On Re-reading THE LAW

Mr. Colvard teaches at Clairemont High School in San Diego.

The story, perhaps apocryphal, is told of a young man who had a long, earnest conversation with his father on the eve of the son’s departure for the university. When he was graduated, he talked with his father again. As the youth described it: It was amazing how much the old man had learned in four years.

A few years ago, when I received a copy of The Law from Dr. George C. Roche III, then Director of Seminars for the Foundation for Economic Education, I was not immediately impressed. The ideas appeared logically sound to me, but with application limited to places and times other than modern America. Robert L. Heilbroner in The Worldly Philosophers placed Frederic Bastiat, the author of The Law, in "the underworld of economics."

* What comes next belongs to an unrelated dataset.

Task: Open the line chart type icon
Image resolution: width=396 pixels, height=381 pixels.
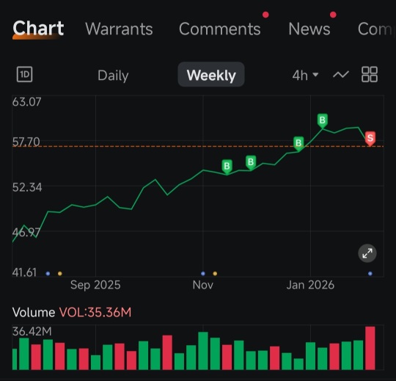Action: pos(341,75)
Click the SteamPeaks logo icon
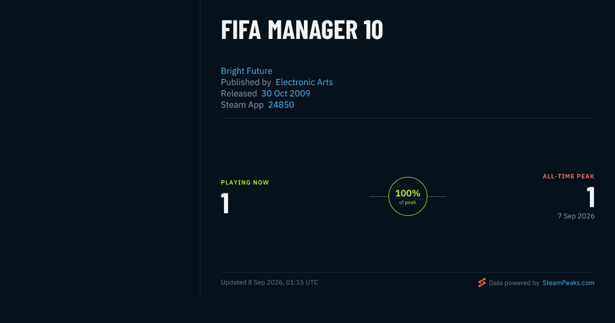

The Law is a disturbing book, however. I read it again. Before the fall of the old regime, Voltaire had made an acid observation that "in general, the art of government consists in taking as much money as possible from one class of citizen to give to the other." Bastiat called this exchange "legal plunder." He pointed out: The plunderers are within the law, acting benignly, with the best of motives, under the glow of "false philanthropy." It made sense — but.

In this matter of education, the law has only two alternatives: It can permit this transaction of teaching-and-learning to operate freely and without the use of force, or it can force human wills in this matter by taking from some of them enough to pay the teachers who are appointed by government to instruct others, without charge. But in this second case the law commits legal plunder by violating liberty and property.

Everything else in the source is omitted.